WHAT YOU ARE ASKED TO DO: Copy the records below line for line, without changing anything.

###

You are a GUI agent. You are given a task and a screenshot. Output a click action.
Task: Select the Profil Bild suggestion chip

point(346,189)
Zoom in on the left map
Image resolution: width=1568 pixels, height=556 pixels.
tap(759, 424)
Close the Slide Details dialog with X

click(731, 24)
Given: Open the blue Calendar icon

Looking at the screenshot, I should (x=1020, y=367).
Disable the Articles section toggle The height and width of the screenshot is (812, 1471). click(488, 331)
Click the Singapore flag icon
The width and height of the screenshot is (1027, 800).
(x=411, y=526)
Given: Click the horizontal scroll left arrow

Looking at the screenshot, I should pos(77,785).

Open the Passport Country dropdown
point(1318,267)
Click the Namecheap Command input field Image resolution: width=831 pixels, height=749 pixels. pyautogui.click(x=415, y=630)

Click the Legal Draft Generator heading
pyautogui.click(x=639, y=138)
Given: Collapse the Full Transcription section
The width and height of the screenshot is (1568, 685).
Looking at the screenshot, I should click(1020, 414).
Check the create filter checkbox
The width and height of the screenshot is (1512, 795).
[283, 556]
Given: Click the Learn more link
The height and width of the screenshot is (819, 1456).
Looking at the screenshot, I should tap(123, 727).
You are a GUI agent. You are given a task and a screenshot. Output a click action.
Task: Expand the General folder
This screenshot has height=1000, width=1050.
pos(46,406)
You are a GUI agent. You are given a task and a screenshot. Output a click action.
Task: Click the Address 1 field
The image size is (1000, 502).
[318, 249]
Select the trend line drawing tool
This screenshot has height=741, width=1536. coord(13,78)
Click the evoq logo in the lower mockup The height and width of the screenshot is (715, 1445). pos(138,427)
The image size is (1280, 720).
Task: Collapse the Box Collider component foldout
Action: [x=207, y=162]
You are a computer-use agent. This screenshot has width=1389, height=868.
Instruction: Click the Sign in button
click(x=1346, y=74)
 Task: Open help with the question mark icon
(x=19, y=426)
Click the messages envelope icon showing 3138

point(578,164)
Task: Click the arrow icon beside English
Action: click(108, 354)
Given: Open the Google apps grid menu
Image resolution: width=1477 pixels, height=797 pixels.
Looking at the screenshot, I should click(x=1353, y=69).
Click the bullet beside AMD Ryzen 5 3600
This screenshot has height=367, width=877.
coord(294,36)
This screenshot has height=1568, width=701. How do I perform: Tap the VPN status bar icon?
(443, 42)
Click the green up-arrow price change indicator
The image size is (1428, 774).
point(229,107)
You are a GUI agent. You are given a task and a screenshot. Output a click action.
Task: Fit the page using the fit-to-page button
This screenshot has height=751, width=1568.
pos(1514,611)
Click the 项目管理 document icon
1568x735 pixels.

###

WRITTEN ANSWER:
You are a GUI agent. You are given a task and a screenshot. Output a click action.
Task: Select the Profil Bild suggestion chip

point(346,189)
Zoom in on the left map
Image resolution: width=1568 pixels, height=556 pixels.
tap(759, 424)
Close the Slide Details dialog with X

click(731, 24)
Given: Open the blue Calendar icon

Looking at the screenshot, I should (x=1020, y=367).
Disable the Articles section toggle The height and width of the screenshot is (812, 1471). click(488, 331)
Click the Singapore flag icon
The width and height of the screenshot is (1027, 800).
(x=411, y=526)
Given: Click the horizontal scroll left arrow

Looking at the screenshot, I should pos(77,785).

Open the Passport Country dropdown
point(1318,267)
Click the Namecheap Command input field Image resolution: width=831 pixels, height=749 pixels. pyautogui.click(x=415, y=630)

Click the Legal Draft Generator heading
pyautogui.click(x=639, y=138)
Given: Collapse the Full Transcription section
The width and height of the screenshot is (1568, 685).
Looking at the screenshot, I should click(1020, 414).
Check the create filter checkbox
The width and height of the screenshot is (1512, 795).
[283, 556]
Given: Click the Learn more link
The height and width of the screenshot is (819, 1456).
Looking at the screenshot, I should tap(123, 727).
You are a GUI agent. You are given a task and a screenshot. Output a click action.
Task: Expand the General folder
This screenshot has height=1000, width=1050.
pos(46,406)
You are a GUI agent. You are given a task and a screenshot. Output a click action.
Task: Click the Address 1 field
The image size is (1000, 502).
[318, 249]
Select the trend line drawing tool
This screenshot has height=741, width=1536. coord(13,78)
Click the evoq logo in the lower mockup The height and width of the screenshot is (715, 1445). pos(138,427)
The image size is (1280, 720).
Task: Collapse the Box Collider component foldout
Action: [x=207, y=162]
You are a computer-use agent. This screenshot has width=1389, height=868.
Instruction: Click the Sign in button
click(x=1346, y=74)
 Task: Open help with the question mark icon
(x=19, y=426)
Click the messages envelope icon showing 3138

point(578,164)
Task: Click the arrow icon beside English
Action: click(108, 354)
Given: Open the Google apps grid menu
Image resolution: width=1477 pixels, height=797 pixels.
Looking at the screenshot, I should click(x=1353, y=69).
Click the bullet beside AMD Ryzen 5 3600
This screenshot has height=367, width=877.
coord(294,36)
This screenshot has height=1568, width=701. How do I perform: Tap the VPN status bar icon?
(443, 42)
Click the green up-arrow price change indicator
The image size is (1428, 774).
point(229,107)
You are a GUI agent. You are given a task and a screenshot. Output a click action.
Task: Fit the page using the fit-to-page button
This screenshot has height=751, width=1568.
pos(1514,611)
Click the 项目管理 document icon
1568x735 pixels.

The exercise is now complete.